Michael McIntyre interview: 5 things to know about his new Netflix show Showman
Michael McIntyre: Showman is on Netflix now - we chatted to the comedian to find out more
Netflix has bolstered its live stand-up series with one of the most successful comedians to come out of the UK in recent years: Michael McIntyre.
His brand new special, Showman, is now on Netflix and it comes off the back of his ‘Big World Tour,’ where he played to over 800,000 fans in sold-out arenas across the globe.
The hour-long show broaches such subjects as avoiding shark attacks in Australia, tech woes and the difference between performing for a US audience vs a British audience (spoiler: us Brits are a little more stiff upper lip in the way we show our appreciation of a joke).
So, does being on Netflix and not having to adhere to the BBC’s watershed mean it’s a much ruder stand-up show?
“I always thought they should announce the watershed with a big fat F word,” says McIntyre. “It’s fucking nine! But they never did and that was a trick missed.
“But no, this is just a reflection of the show I have been doing the last couple of years on tour and the things I have found funny and what audiences have found funny. There are restrictions on the BBC, some things you can’t say and you can’t swear, but ultimately this is the latest batch of stuff I have been doing and people have been laughing at.
“I never try and pander and always just be myself. It’s always been that way with live jokes.”
ShortList caught up with Michael McIntyre recently to chat about the show and life in general. Here are five things we learned about the superstar comedian...
1. Watching someone perform as a hologram was a surreal moment
"I’ve seen someone perform as a hologram," says McIntyre after we ask him if he would consider it, given the current lockdown of live venues.
"It was a corporate gig for a very nice, very wealthy family in the north and he said that he was stage shy so he made a hologram of himself making his opening speech.
"I sat with himself in the booth and he watched himself give this speech to 200 people, some of whom were quite elderly and thought it was the real him - and he completely died on his arse. He didn’t get a single laugh and I’m standing next to this guy and it was one of the most surreal experiences of my life.
"And then he exploded at the end into a thousand pieces, as holograms can do that, and there were elderly women screaming ‘what’s happened to him?’"
2. He has kept busy during lockdown
"We are all being challenged creatively right now. I am writing a bit, there might be a podcast, I am doing a game show, I will do as many things I can do with the hope that one day I can get back on stage. I’ve got lots of ideas for stuff, but it’s about doing things in the right ways. But I am not sure holograms are necessarily the way to go."

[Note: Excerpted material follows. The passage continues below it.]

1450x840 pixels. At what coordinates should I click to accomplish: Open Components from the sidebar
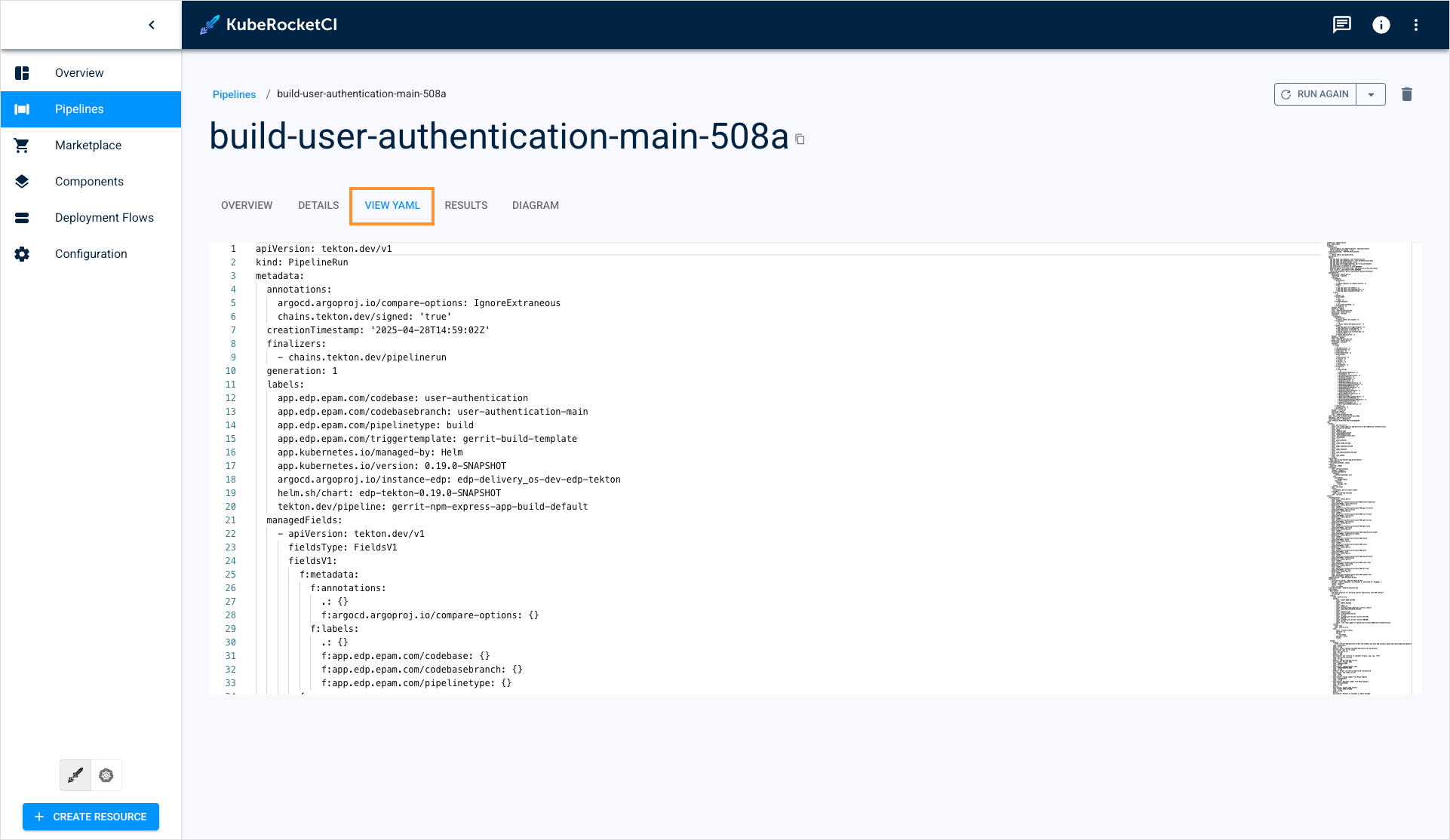[x=89, y=181]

3. He isn't a fan of 'drive-in' gigs
"I wasn’t into the driving gigs things. That started and people were being asked to hoot if they found something funny. You can’t be dealing with that. When you do live comedy and you see people getting up to pee and you are worried as you think they are leaving you. You think this person hates me. But actually watching somebody drive away, doing a three-point turn, would be horrendous."
4. Some jokes have taken on a new meaning during lockdown
"It’s challenging times but thankfully I recorded this special on March 6th, less than two weeks before lockdown so it was my last ever gig, and hopefully it won’t be the last one I ever do. I was lucky that we managed to sneak this one in.
"When I did the joke [in the latest show] about wrongly wearing massage pants as a mask in Asia, though, I didn’t realise that would become so relevant now. Wearing a mask while having a massage would be normal now and I’ve been worrying for months whether that joke is still funny.
"This is what happens when you record something and don’t put it out for ages. Even down to Kim Jong-un, I mean is he still alive? I am worrying about him for totally selfish reasons as I have a joke about him and need him to survive until September." [Editor's note: as far as we know, he has].
5. He regrets doing a fart joke about his wife
"I regret the previous DVD where I did and joked about my wife farting when she sleeps. That wasn’t strictly true," he says when asked if his wife agrees to him doing jokes about her.
"But I do run my jokes past her and she’s usually fine. I do think it upsets her when strangers speak to her and go ‘are you the one that farts in the night?’ or ‘are you the one that can't pull their tights up?’ I don’t think she likes that but ultimately I need laughs to pay the bills so she is okay with it.
"The reversing in the car thing, about her finding that sexy [a joke made in his show] is a strange thing but she does that - it makes no sense to me at all.
"Most of the jokes I am the butt of them, so I think she’s fine with it and the fact people are laughing means that it’s reality and people relate to it and don’t get upset on her behalf."
Michael McIntyre: Showman is streaming now on Netflix.